(Dataset entries)

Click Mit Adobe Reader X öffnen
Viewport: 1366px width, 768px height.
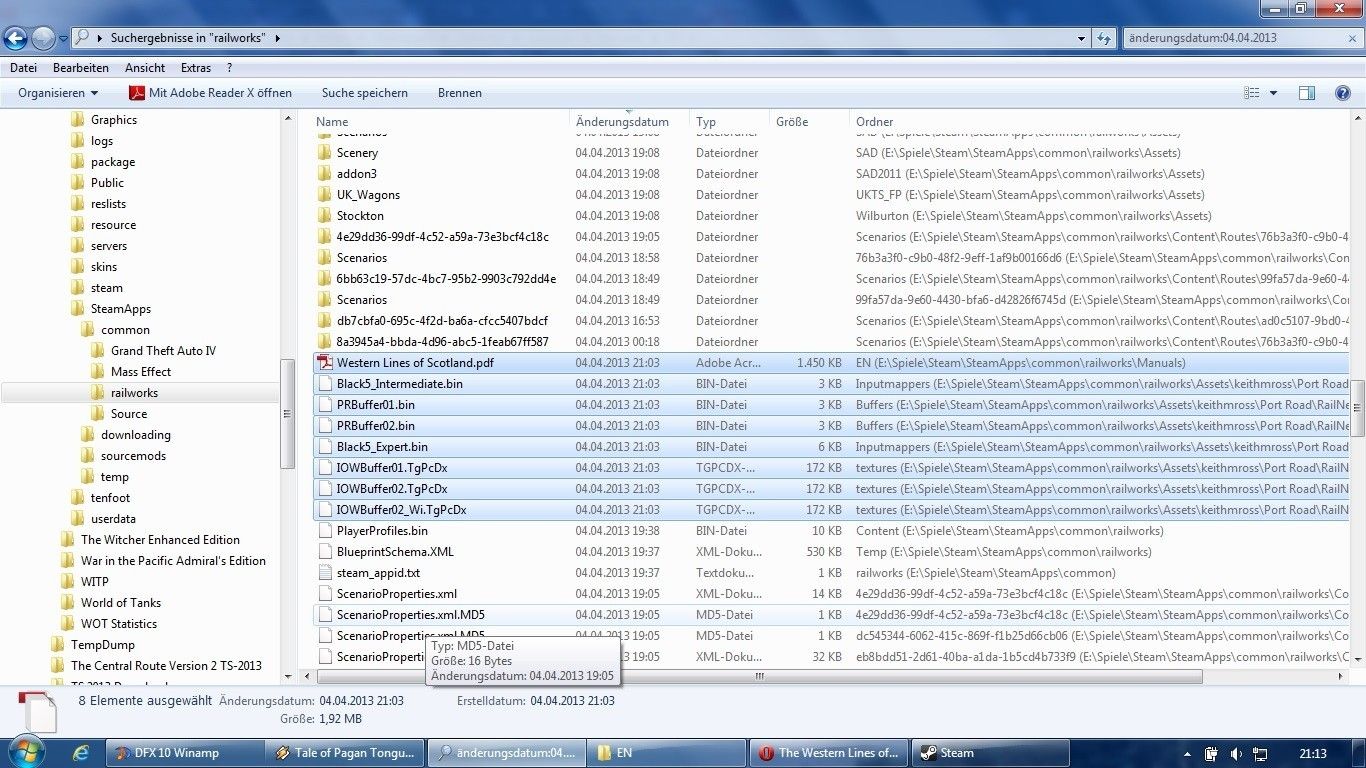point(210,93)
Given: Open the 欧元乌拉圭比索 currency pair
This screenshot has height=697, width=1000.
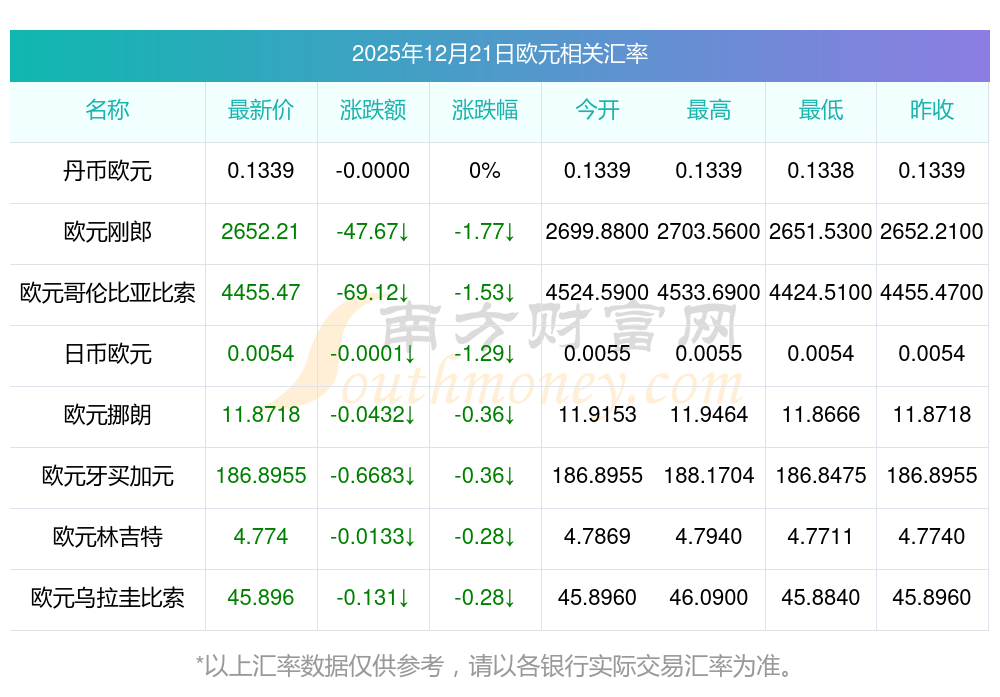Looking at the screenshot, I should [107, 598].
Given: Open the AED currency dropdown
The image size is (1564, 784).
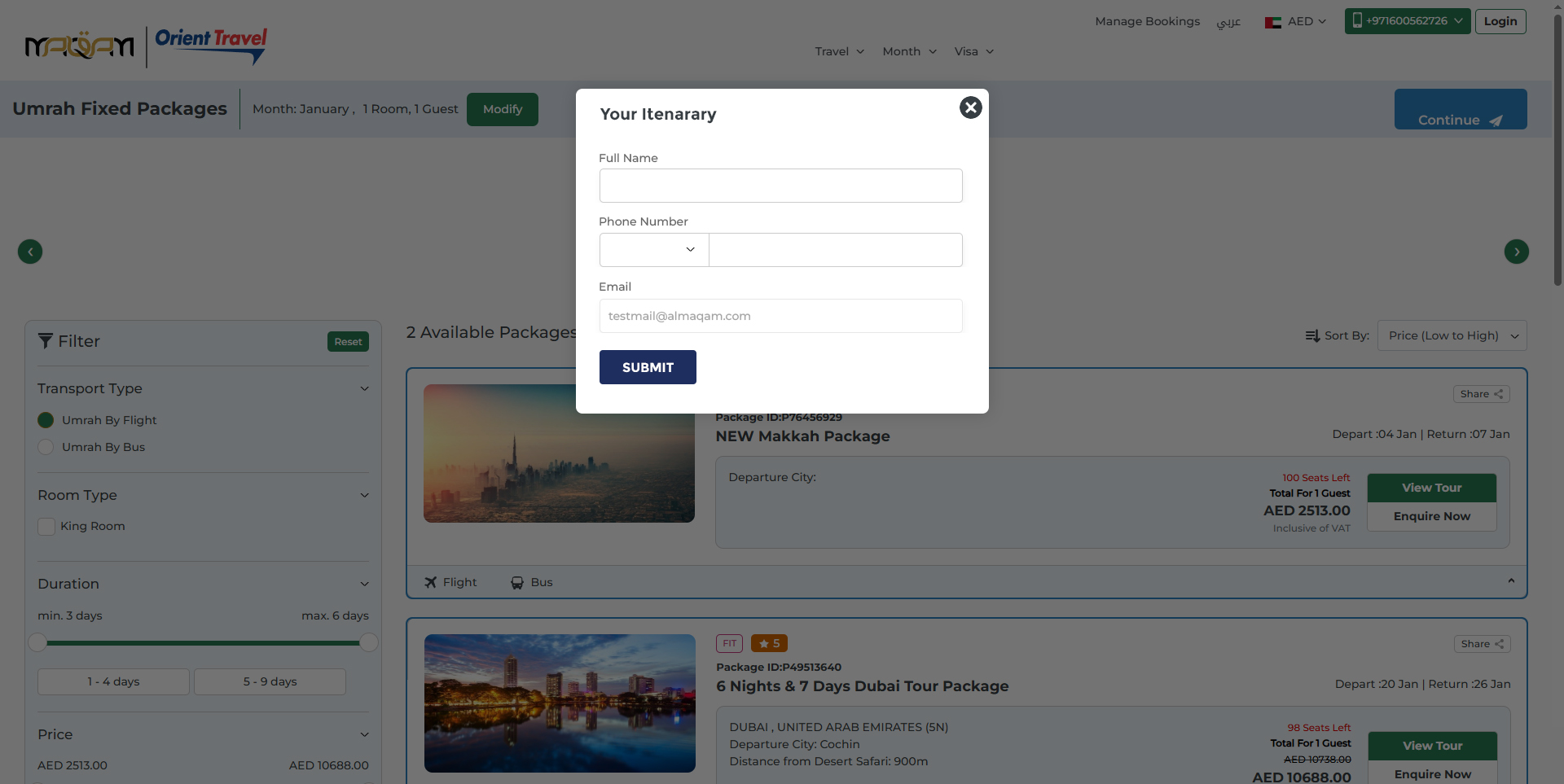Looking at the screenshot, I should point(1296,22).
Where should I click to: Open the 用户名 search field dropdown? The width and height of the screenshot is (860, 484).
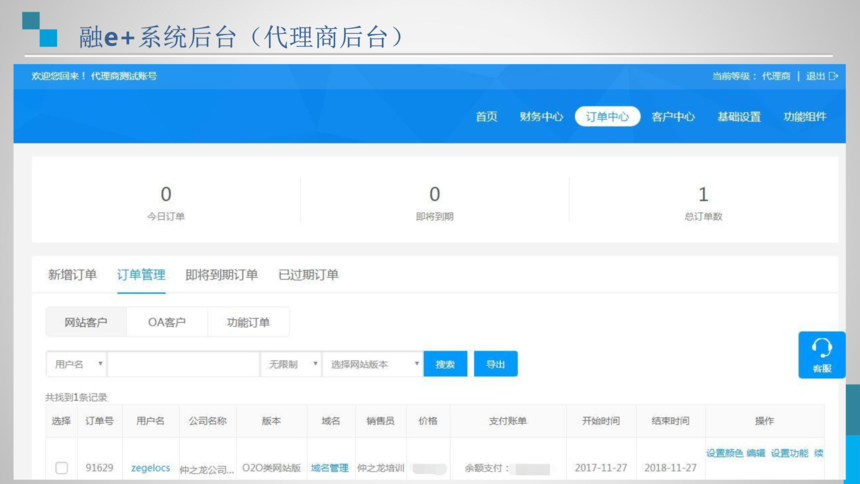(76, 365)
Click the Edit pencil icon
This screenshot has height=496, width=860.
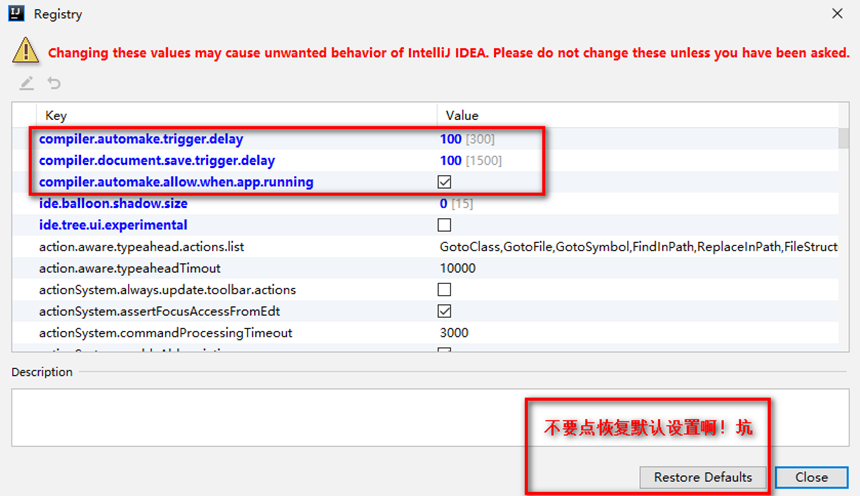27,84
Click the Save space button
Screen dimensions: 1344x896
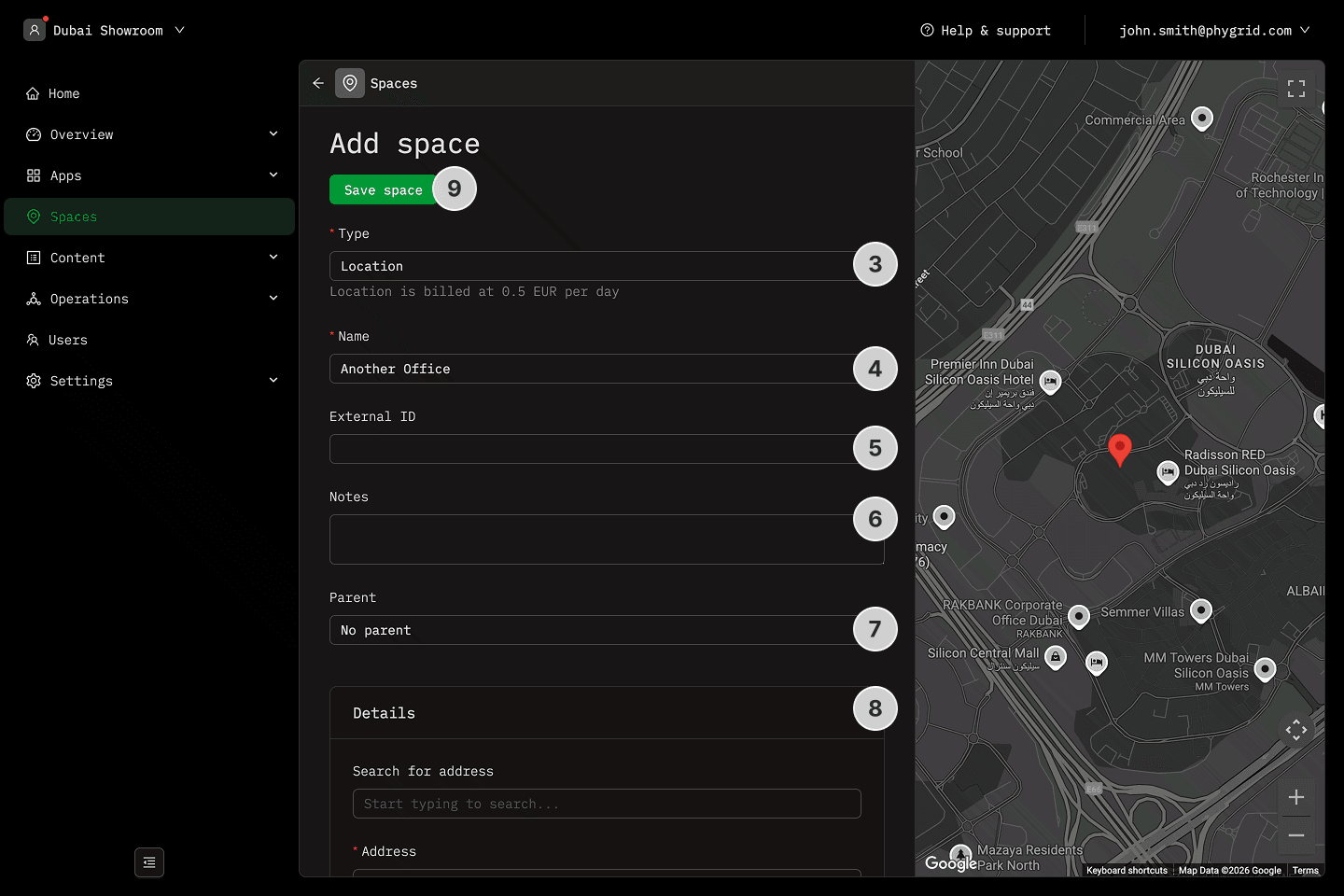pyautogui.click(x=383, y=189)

Activity
What you write must match, line for line, the lines from the one with "The image size is (1564, 784)." through the last line of the data above, minus the pictures.

Solution to this task
The image size is (1564, 784).
Looking at the screenshot, I should point(1296,22).
Where should I click to: Open the 用户名 search field dropdown? The width and height of the screenshot is (860, 484).
(76, 365)
Click the Edit pencil icon
This screenshot has height=496, width=860.
27,84
Click the Save space button
Screen dimensions: 1344x896
pyautogui.click(x=383, y=189)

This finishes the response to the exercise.